I'm getting rid on this cichlid and the catfish I have as soon as my cuz`n gets his tank cycled. This cichlid likes to me in a lot of the pics, LOL









Took four days to wean her on shrimp. Weaned my Marble on shrimp the same day, handfeeding for the first time.









Was kinda nurvous, she jump right on top of my hand and started grub`n









different angle.


















She is eating the shrimp.









here is a full tank shot before I put in sand in the tank. I still need to add some decor in there, right now there is just pure sand. That is a home-made stand.


----------



## Judazzz (Jan 13, 2003)

Very cool pics - that's a beautiful ray you got there








thanks for sharing!


----------



## Vampor (Feb 15, 2003)

nothing wrong with the pics man, theyre awsome, very nice ray to, what is the tank size?


----------



## DiXoN (Jan 31, 2003)

those are good pics and a very nice looking motoro.
dixon


----------



## BUBBA (Sep 4, 2003)

Nice Pickup from Danny








Feed Em everyday and get it nice fat and healthy


----------



## Methuzela (Apr 27, 2004)

that's awesome man and the pics are dope.

But what in the hell does this mean?

"This cichlid likes to me in a lot of the pics"


----------



## chuy (Dec 10, 2003)

thanks guys

Vampor - tank is standard 100g 60"x18"x20"

BUBBA - Danny gave me a good deal on this ray, and super nice and healthy. thanks Danny.

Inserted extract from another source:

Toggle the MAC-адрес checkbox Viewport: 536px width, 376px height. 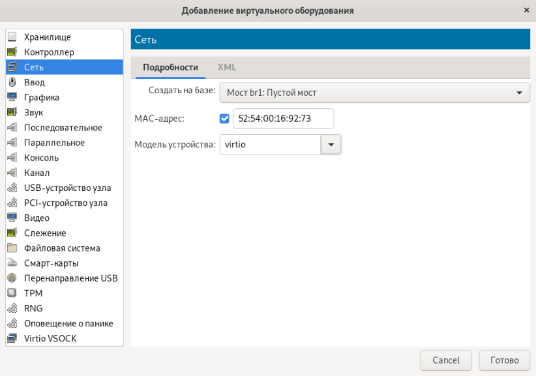[225, 119]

Methuzela - A lot of pics my friend took, that cichlid was in most of them. always went in front of the camera and stood their, LOL. The cichlid has not shown any aggression towards the ray, they get along together actually, but I dont want to risk it, i'm giving it away to my cuz`n as soon as his tank is cycled.

Chuy


----------



## tecknik (Jul 18, 2003)

Nice pickup!


----------



## LaZy (Jun 17, 2003)

Nice Ray


----------



## lemmywinks (Jan 25, 2004)

congrats man


----------



## Kory (Jun 5, 2003)

sweet ray


----------



## Lonald (Jan 10, 2004)

looks great







does it feel weird when its one your hand??


----------



## chuy (Dec 10, 2003)

Thanks guys.

Chuy


----------



## StuartDanger (Aug 7, 2003)

cool pics
id love to have a ray but too much money


----------



## chuy (Dec 10, 2003)

I've added a full tank shot. Look up , that is before I added sand.

Chuy


----------



## TormenT (Apr 1, 2004)

wait the tank isnt cycled?? that cant be good, nice ray though


----------



## chuy (Dec 10, 2003)

TormenT - the tank is cycled







I had the water and the filters in a temp tank, and put it back in once the sand was settled.

Chuy


----------



## micus (Jan 7, 2004)

Methuzela said:


> that's awesome man and the pics are dope.
> 
> But what in the hell does this mean?
> 
> "This cichlid likes to me in a lot of the pics"


 i think he ment the cichlid likes to BE in alot of the pics.


----------



## chuy (Dec 10, 2003)

micus said:


> i think he ment the cichlid likes to BE in alot of the pics.


Correct








misprint


----------



## imachode (Jun 3, 2003)

so tell me more about your hand feeding experiences. i didn't know you could do this with rays...


----------



## etb (Nov 6, 2003)

Nice to see she's healthy again I just hope she stays that way.


----------



## NaTuReBoYz A_TROX (Jul 28, 2004)

do you clip the stinger or just leave it growing?


----------



## chuy (Dec 10, 2003)

I left it on.


----------